The transport lock 700 with a handle 702 and a tab 704. The tab 704 is sized to be slidably received within the slot 240. The tab 704 is sized to slide with the narrow slot 249 beneath rib 241 (
When it is desired to use the delivery apparatus, the safety cap 600 is removed and the transport lock 700 is removed. A physician is then free to move the lock 500 downward to the unlocked position and then advance the slide mechanism 300 into the barrel cavity 230. During the sliding action, the pin 306 urges the obturator 400 to urge the implant out of the distal tip of the needle.

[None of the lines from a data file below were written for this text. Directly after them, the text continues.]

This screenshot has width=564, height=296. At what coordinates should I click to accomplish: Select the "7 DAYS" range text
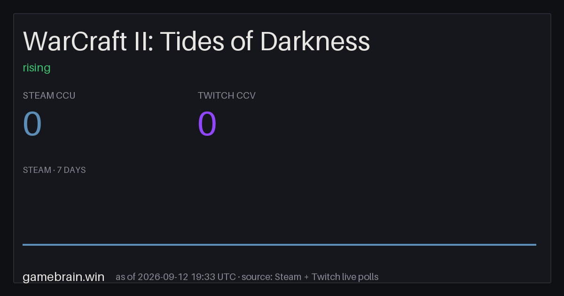[71, 170]
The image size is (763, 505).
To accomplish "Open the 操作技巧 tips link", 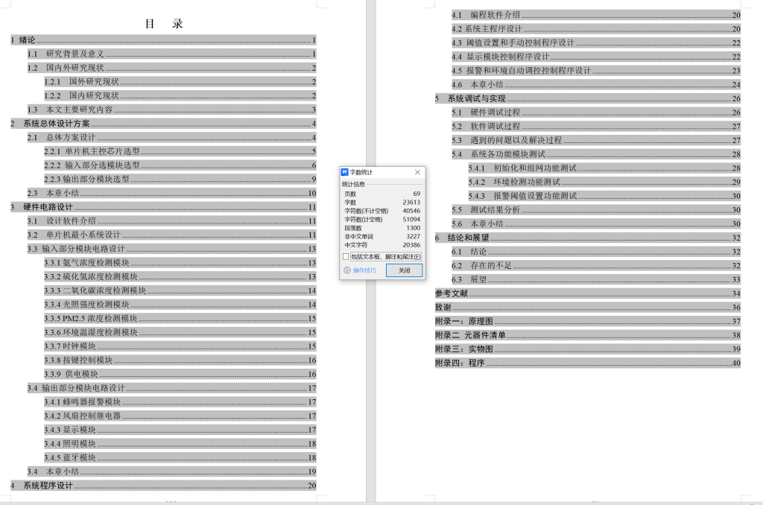I will pos(364,270).
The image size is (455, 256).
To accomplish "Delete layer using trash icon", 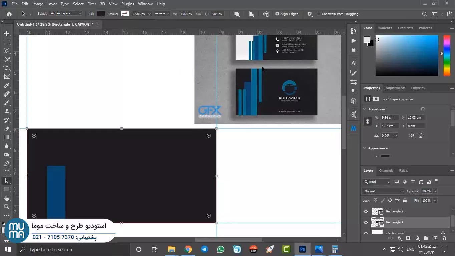I will (x=444, y=238).

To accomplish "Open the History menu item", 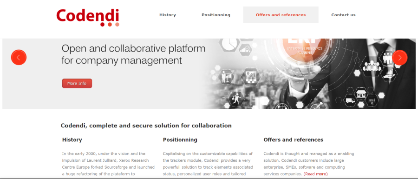I will tap(167, 15).
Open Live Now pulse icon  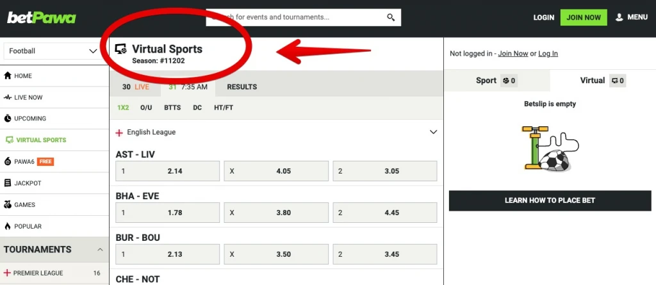click(x=8, y=97)
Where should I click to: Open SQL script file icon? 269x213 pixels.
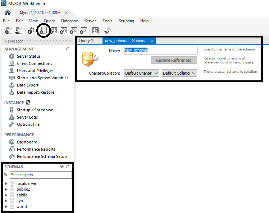(x=19, y=31)
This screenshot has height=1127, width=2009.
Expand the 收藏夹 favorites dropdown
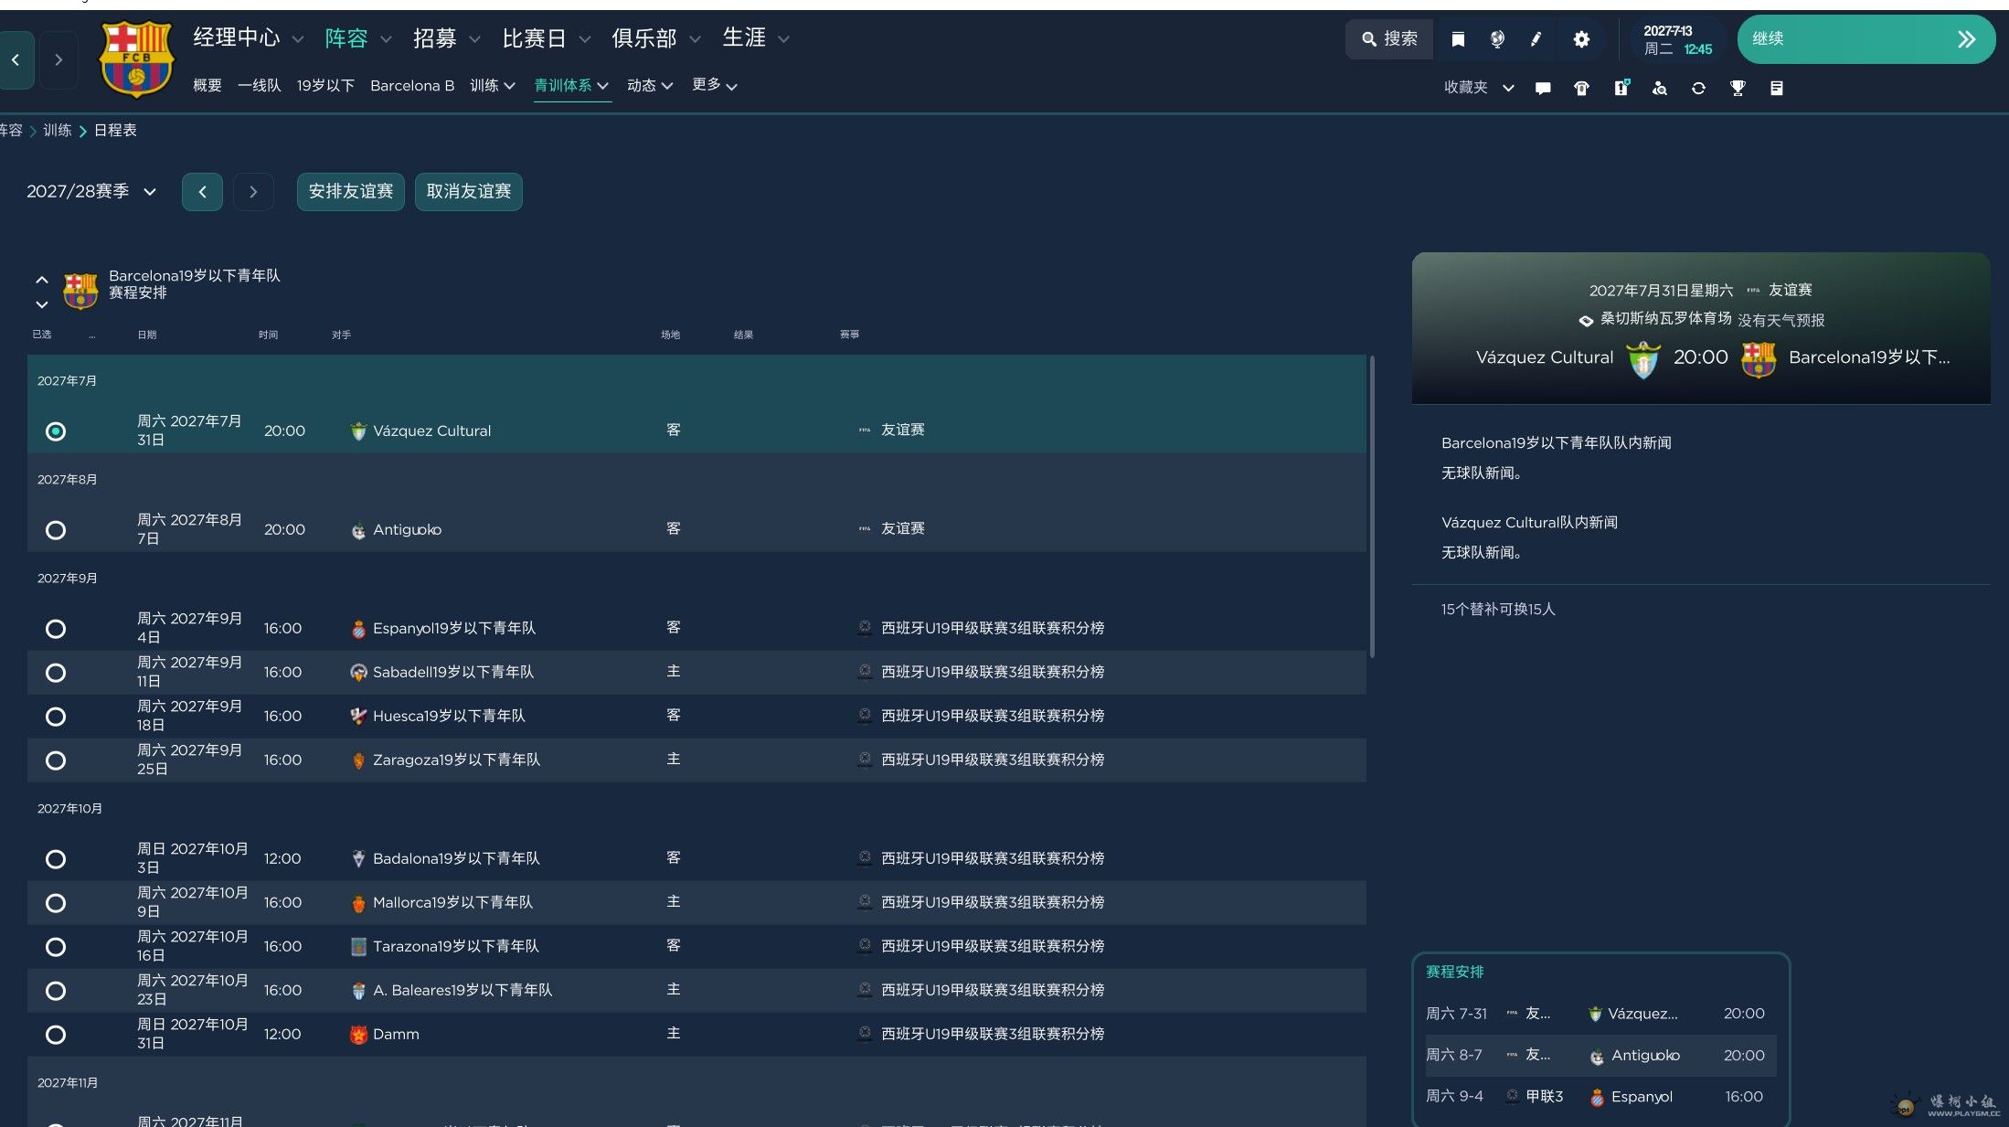pos(1479,88)
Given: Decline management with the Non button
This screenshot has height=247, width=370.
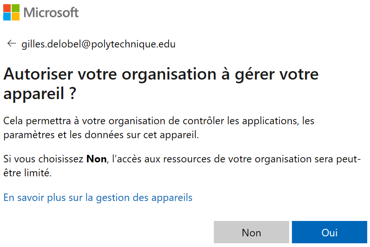Looking at the screenshot, I should [251, 232].
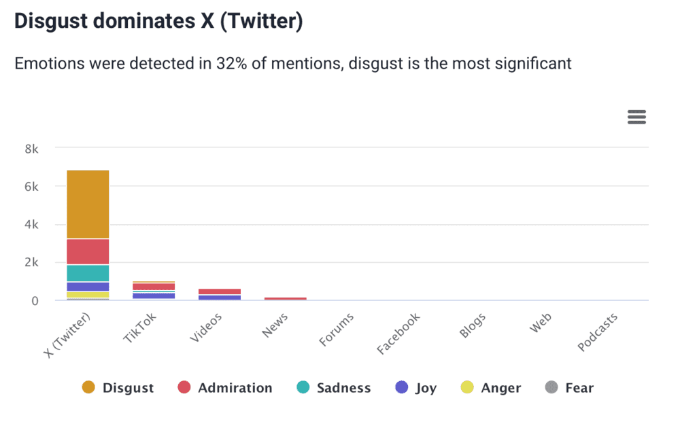Click the Joy purple legend dot
The width and height of the screenshot is (680, 428).
pos(401,388)
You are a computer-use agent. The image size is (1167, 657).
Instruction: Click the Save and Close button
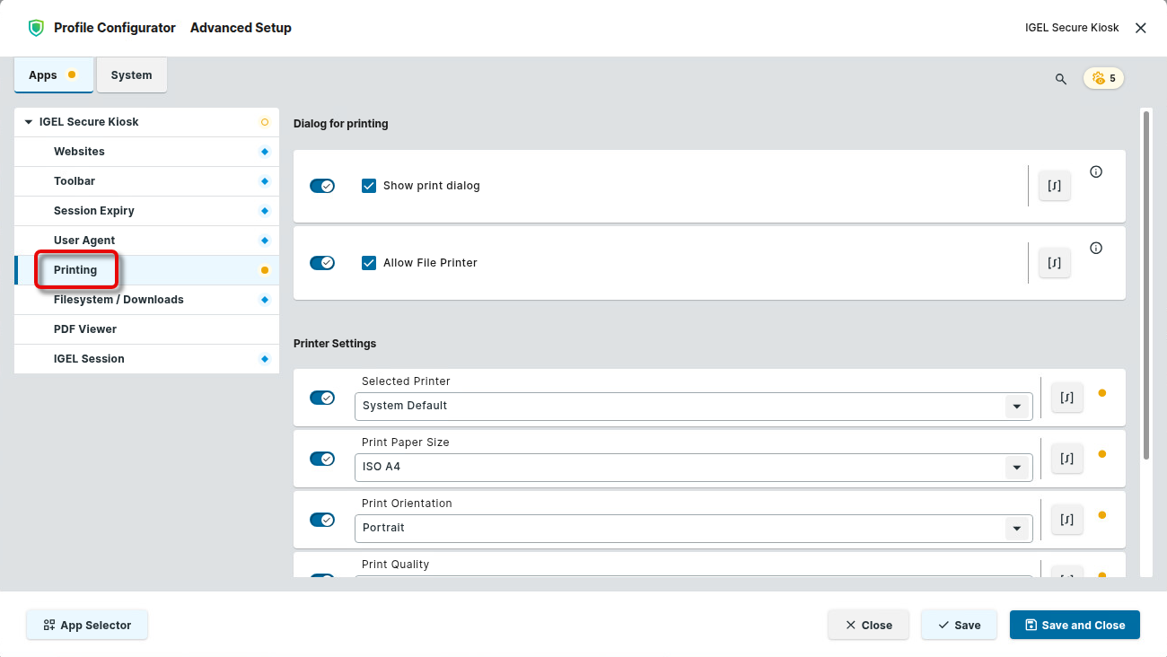pos(1074,626)
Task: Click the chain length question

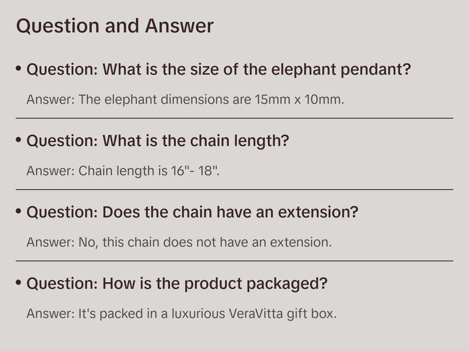Action: coord(158,141)
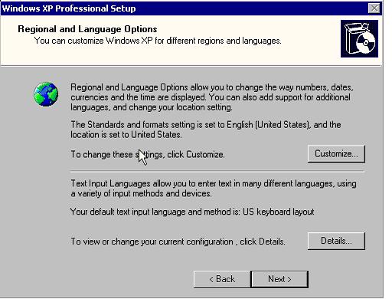Click the globe icon beside the regional text
Viewport: 392px width, 299px height.
click(46, 94)
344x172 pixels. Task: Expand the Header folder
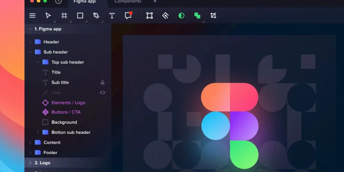pyautogui.click(x=30, y=42)
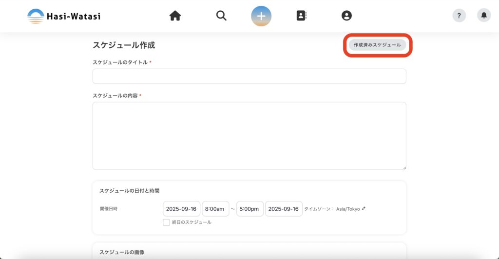Edit timezone using the pencil icon

pos(364,208)
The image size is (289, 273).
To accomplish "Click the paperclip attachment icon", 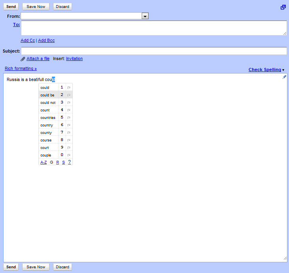I will [x=23, y=59].
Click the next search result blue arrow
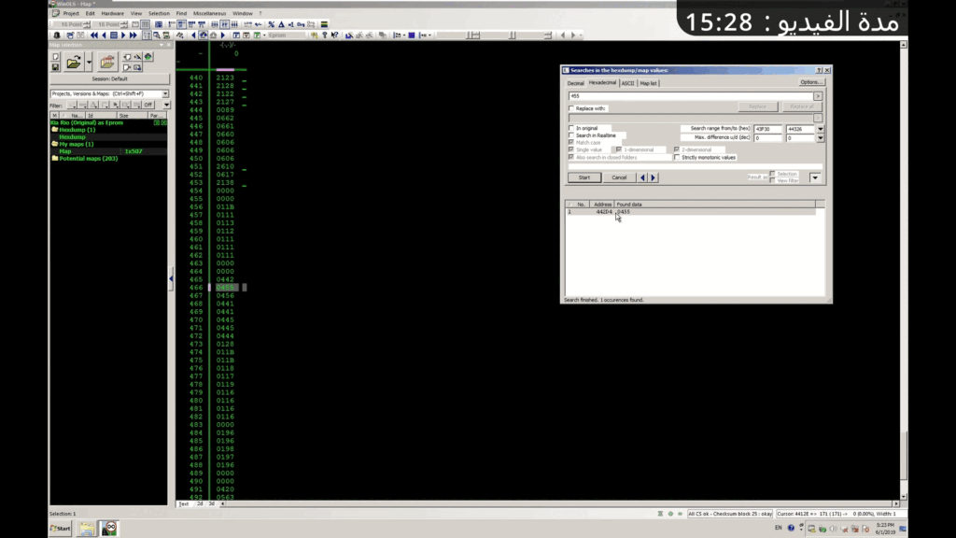 pos(654,177)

The present invention has been described in a first preferred embodiment for delivery of a braided implant into tissue of the soft palate to treat an airway condition such as obstructive sleep apnea or socially disruptive snoring. It will be appreciated the present invention covers a wide variety of implants (e.g., instead of the braided implant, the implant may be a bolus of particulate material as described in U.S. Pat. No. 6,431,174 or a sheet of fibrosis-inducing material as described in U.S. Pat. No. 6,523,542). Also, the invention is readily adapted through change of needle size and curvature to permit placement of an implant in airway tissue other than the soft palate (e.g., placement in tissue of the nasal cavity or pharyngeal wall).